Journal of Mining Science
- Discipline: Mining engineering
- Language: English
- Edited by: Victor N. Oparin

Publication details
- Former name: Soviet Mining Science
- History: 1967-present
- Publisher: Springer Science+Business Media
- Frequency: Bimonthly
- Impact factor: 0.353 (2016)

Standard abbreviations
- ISO 4: J. Min. Sci.

Indexing
- CODEN: JMCIEJ
- ISSN: 1062-7391 (print) 1573-8736 (web)
- LCCN: 93645631
- OCLC no.: 48635527

Links
- Journal homepage;

= Journal of Mining Science =

The Journal of Mining Science is a bimonthly, peer-reviewed scientific journal published by Springer Science+Business Media that covers all aspects of mining engineering. Topics include geomechanics, information geoscience, the properties and behaviors of rock in various environments and conditions, and various technologies applied to mining. The editor-in-chief is Victor N. Oparin.

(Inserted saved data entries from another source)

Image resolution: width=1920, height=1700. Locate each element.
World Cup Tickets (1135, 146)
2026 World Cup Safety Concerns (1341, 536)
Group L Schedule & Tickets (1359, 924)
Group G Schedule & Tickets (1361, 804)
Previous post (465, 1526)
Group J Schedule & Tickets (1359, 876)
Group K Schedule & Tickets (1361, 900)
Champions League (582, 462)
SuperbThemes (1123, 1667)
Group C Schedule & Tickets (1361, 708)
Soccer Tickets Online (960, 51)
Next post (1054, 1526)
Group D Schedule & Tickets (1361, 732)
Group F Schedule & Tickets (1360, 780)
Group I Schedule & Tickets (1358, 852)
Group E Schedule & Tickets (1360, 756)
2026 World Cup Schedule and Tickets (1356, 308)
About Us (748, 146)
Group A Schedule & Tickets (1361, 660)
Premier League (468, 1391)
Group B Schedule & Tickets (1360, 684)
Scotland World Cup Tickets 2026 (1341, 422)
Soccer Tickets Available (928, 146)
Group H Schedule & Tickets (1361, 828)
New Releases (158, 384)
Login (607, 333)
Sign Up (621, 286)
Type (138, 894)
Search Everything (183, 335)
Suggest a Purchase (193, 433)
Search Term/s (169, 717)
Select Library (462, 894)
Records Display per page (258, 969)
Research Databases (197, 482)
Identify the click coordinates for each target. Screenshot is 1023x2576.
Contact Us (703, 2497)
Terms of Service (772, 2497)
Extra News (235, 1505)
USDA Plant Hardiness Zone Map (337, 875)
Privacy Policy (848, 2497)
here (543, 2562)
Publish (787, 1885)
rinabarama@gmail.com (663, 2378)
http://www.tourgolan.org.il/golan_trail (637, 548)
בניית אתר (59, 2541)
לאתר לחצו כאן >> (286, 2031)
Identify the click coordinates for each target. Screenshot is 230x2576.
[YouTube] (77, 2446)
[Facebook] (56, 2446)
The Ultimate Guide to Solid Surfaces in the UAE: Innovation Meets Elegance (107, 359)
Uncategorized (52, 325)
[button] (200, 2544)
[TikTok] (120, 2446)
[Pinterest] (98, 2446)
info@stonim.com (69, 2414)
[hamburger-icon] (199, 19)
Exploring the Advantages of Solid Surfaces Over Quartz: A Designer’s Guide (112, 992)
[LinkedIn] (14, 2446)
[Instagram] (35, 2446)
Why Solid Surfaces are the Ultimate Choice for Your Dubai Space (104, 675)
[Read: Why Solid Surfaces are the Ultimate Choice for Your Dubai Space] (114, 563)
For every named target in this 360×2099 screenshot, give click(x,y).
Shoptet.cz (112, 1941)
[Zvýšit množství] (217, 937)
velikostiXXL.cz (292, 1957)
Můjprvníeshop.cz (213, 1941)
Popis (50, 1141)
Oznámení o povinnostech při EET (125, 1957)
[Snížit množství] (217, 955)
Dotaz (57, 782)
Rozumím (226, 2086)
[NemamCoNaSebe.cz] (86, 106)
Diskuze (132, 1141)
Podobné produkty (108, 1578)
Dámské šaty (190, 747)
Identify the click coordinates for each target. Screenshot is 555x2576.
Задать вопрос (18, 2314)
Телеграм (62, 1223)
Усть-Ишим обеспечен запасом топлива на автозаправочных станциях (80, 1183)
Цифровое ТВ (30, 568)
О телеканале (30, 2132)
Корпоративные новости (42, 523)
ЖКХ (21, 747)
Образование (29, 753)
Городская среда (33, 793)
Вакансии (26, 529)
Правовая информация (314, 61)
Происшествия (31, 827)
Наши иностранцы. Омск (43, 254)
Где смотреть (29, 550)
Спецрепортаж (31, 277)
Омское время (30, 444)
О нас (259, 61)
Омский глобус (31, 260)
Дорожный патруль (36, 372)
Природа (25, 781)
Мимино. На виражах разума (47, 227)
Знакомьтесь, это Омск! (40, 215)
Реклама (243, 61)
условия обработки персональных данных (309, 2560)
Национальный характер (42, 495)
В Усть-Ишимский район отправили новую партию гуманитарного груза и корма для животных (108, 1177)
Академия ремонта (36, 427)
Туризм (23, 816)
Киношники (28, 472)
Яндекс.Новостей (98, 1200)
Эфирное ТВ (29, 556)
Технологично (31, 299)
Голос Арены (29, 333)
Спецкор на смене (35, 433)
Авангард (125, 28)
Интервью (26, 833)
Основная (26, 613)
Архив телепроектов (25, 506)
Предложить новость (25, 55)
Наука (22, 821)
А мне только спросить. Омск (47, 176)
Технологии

Also, this journal is the English translation of Fiziko-Tekhnicheskie Problemy Razrabotki Poleznykh Iskopaemykh, a Russian journal first published in 1967. However, the English translation, the Journal of Mining Science, was first published in September 1992.

==Abstracting and indexing==
This journal is indexed by the following services:

- Science Citation Index Expanded
- Journal Citation Reports
- SCOPUS
- CSA Illumina
- Academic OneFile
- Academic Search
- AGRICOLA
- Coal Abstracts
- Current Abstracts
- Current Contents/Engineering, Computing and Technology,
- Earthquake Engineering Abstracts
- Engineering Index-Compendex
- Engineering index annual
- Engineering index energy abstracts
- Engineering index monthly
- Engineered Materials Abstracts
- Energy Research Abstracts
- GeoRef
- Materials Science Citation Index
- MINPROC
- Mining Technology Abstracts (MINTEC)
- Summon by Serial Solutions
According to the Journal Citation Reports, the journal has a 2016 impact factor of 0.353.